You may begin by praying about what you wish to accomplish for your senior women’s ministry, but ultimately your prayer should focus on what God wants to accomplish through you. When you pray with the attitude of being a vessel for God’s work instead of your own, your prayer can take a more concise focus and direction. Pray for direction, guidance, and help while starting your women’s ministry. Pray for future leaders, for your pastor, and for volunteers to help with the ministry. Finally, pray that older women feel welcome and useful within the new ministry.
Meet with the Pastor
Once you’ve established your desire to create an older women’s ministry in your mind, heart, and soul, it’s time to start the work. Prepare for a meeting with the pastor and church leadership regarding your burden for senior women’s ministry. Get to the core of why you would like to start the group and articulate your thoughts clearly to leadership. Write down an outline of discussion points of why a senior women’s ministry should be a part of the church, how it will help women, and how it will positively impact the church as a whole.
Discuss the needs of women in your community and how the Lord has impressed upon you to create a ministry. List some of the objectives the ministry will have, such as starting a new prayer group or Bible study program. Include specifics, such as when and where the ministry will meet, and the general direction you believe the ministry will go. Thank your pastor for his time and wait for approval to proceed with your new ministry.
Bridge the Age Gap
Sometimes all it takes for older women to feel more at home in their church’s existing ministries is a bit of work to bridge the age gap. Titus 2 in the Bible instructs older women to “be reverent in the way they live” and to “teach what is good” to younger women. Younger women need the older generation in women’s ministries to help guide and educate them in the ways of faith, the church, and personal relationships.
If you feel that your ministry caters more to a younger crowd, there are things you can do to facilitate a more elderly-friendly environment. Here are five tips to blend your women’s ministry more fully:
- Invite more elderly women to join. When a ministry hosts an event for new members, intentionally extend invitations to older women. Initiating more women of all ages will help engender feelings of a mixed community.
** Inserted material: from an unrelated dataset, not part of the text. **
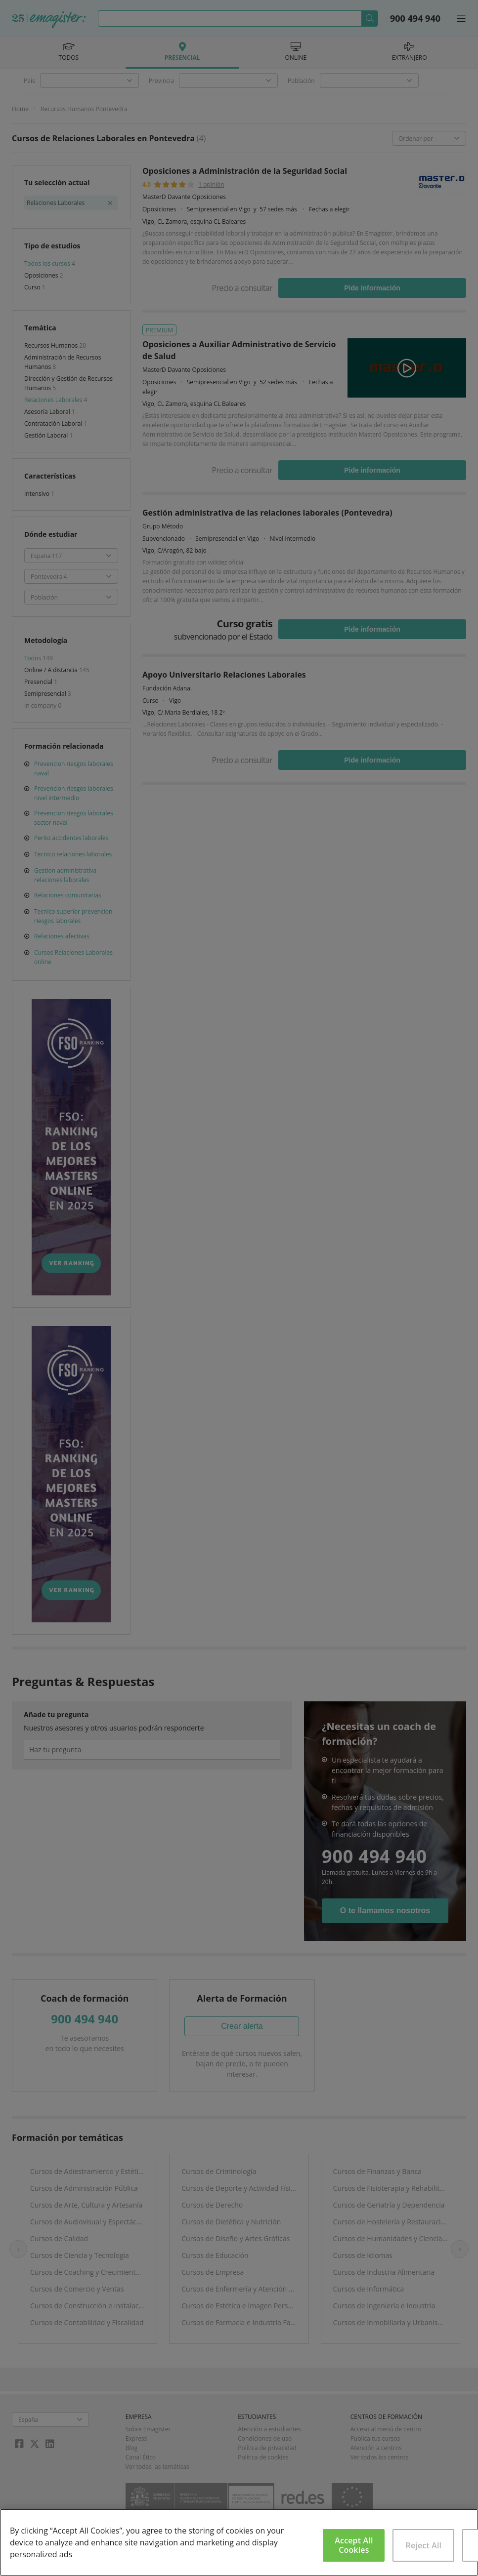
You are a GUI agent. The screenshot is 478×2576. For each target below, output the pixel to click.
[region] (239, 2542)
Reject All (424, 2545)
- Encourage testimonies from older women. In group settings, ask to hear testimonies from some of the older women regarding their faith. It is encouraging for younger women to hear stories from their female elders, finding things they have in common and giving hope to women in similar circumstances.
- Assign cross-generational prayer buddies. Coupling an older woman and a younger woman to pray together is an excellent way for women to get to know one another, see the needs of the other woman, and be a part of what God is doing in the lives of those around them.
- Make older women feel special. Age gaps often stem from older women feeling left out, out of place, or unwanted. Include older women in conversations, asking for their opinions and complimenting them. The more younger members interact with senior members, the more comfortable the latter will feel.
- Utilize older women. Do not assume older women in the ministry cannot or do not want to perform tasks and jobs for events. Assign older women jobs they are able to perform, such as serving as greeters, participating in the food committee, or leading a prayer circle. Older women want to feel needed and useful.
Most of all, treat older women with respect and deference, showing them they are a necessary and integral part of the ministry. Older women have a great many things to offer ministries if the younger generation takes the time to encourage their participation.